37th Speaker of the Parliament of Albania
- In office 9 September 2017 – 10 September 2021
- Prime Minister: Edi Rama
- Preceded by: Ilir Meta
- Succeeded by: Lindita Nikolla

Minister of Internal Affairs
- In office February 22, 1991 – May 10, 1991
- Prime Minister: Fatos Nano
- Preceded by: Hekuran Isai
- Succeeded by: Aredin Shyti

Member of the Parliament
- In office 15 April 1991 – 10 September 2021

Personal details
- Born: 6 December 1951 (age 74) Salari, Tepelenë, Gjirokastër County, People's Republic of Albania
- Party: Party of Labour (until 1991) Socialist Party

= Gramoz Ruçi =

Albanian politician (born 1951)

Gramoz Ruçi (born 6 December 1951) is an Albanian former politician, served as the head of the parliamentarian group of the ruling Socialist Party of Albania until 2017. In September 2017, he assumed the office of the Chairman of the Parliament of Albania for the new parliamentary session.

==Early life==
Ruçi was born in Salari, a village in Tepelenë District, southern Albania. He graduated in Chemistry and worked as a teacher in Progonat. There, he met his future wife, who was from the Goxharaj family. They married in 1976. From 1985, Ruçi entered politics.

==Political career==
He was named as the Labour Party's First Secretary of Tepelena District in 1988, and in 1990 he was named Minister of the Interior; however, he kept that position for only two and a half months. He was also the minister responsible of the infamous Directorate of State Security (Albanian: Drejtoria e Sigurimit të Shtetit), commonly called the Sigurimi. Its stated goal was protecting Albania from dangers, but de facto the Sigurimi served to suppress political activity in the population and hold the existing political system in place.From 1992 to 1996 he was Secretary General of the Socialist Party, the successor party of the Labour Party. Beginning in 1997 he was a member of parliament for the Socialist Party. In 2000, he was chosen as leader of the parliamentary group, remaining in that post until 2005. Since 2009, he has again served as head of the parliamentary group.
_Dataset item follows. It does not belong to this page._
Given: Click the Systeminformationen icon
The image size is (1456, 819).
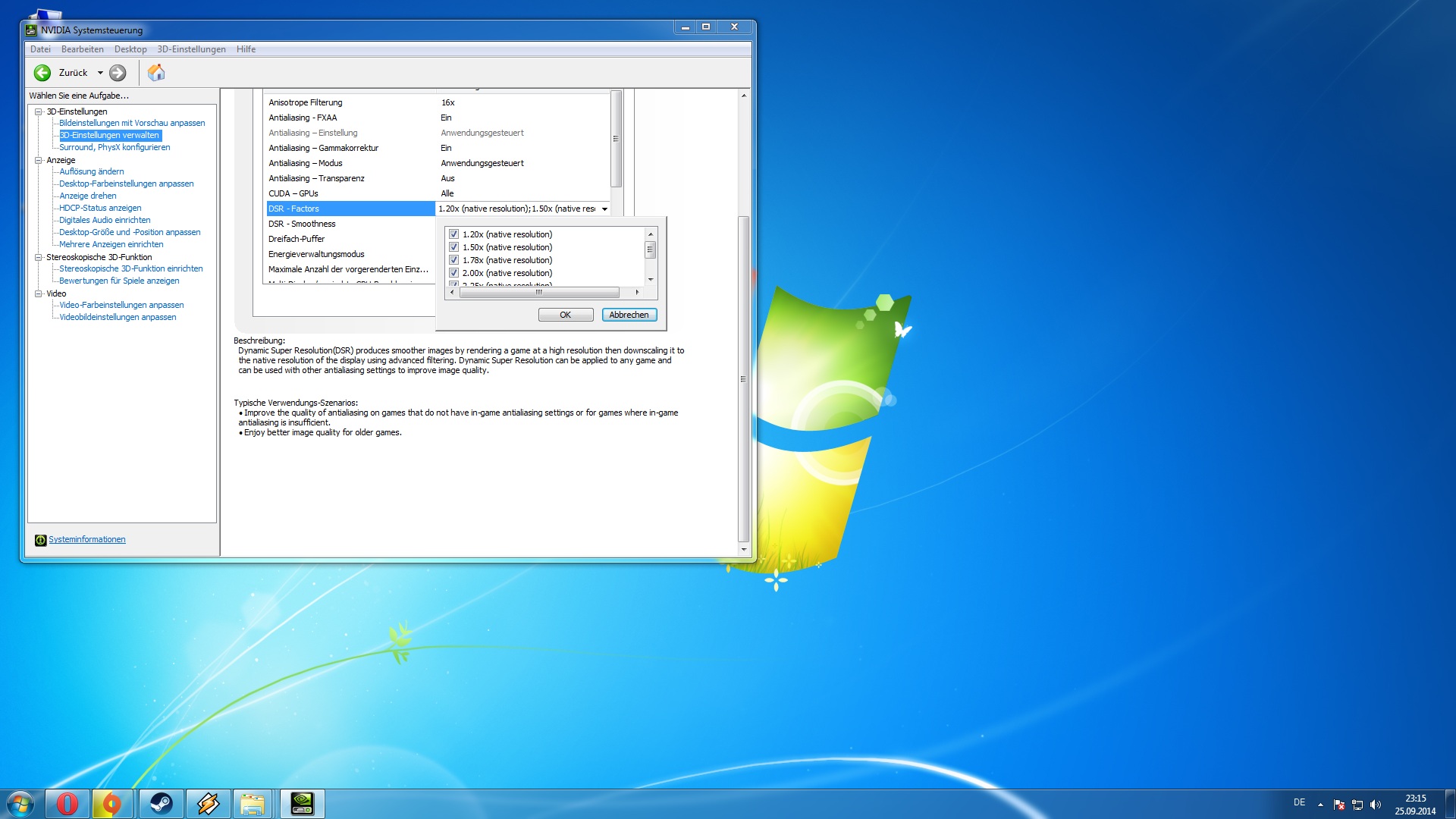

In September 2021 he leaves politics.

==Personal life==
Ruçi's daughter Ridvana is a senior official at the Albanian ombudsman. She completed her studies in law at the Public University of Athens. His son Ledian, born in 1985, completed his bachelor's degree for International Studies in Athens.

Gramoz speaks Albanian, Greek and Italian. He has two granddaughters and a grandson, Mia, Hera, and Roi, from his daughter.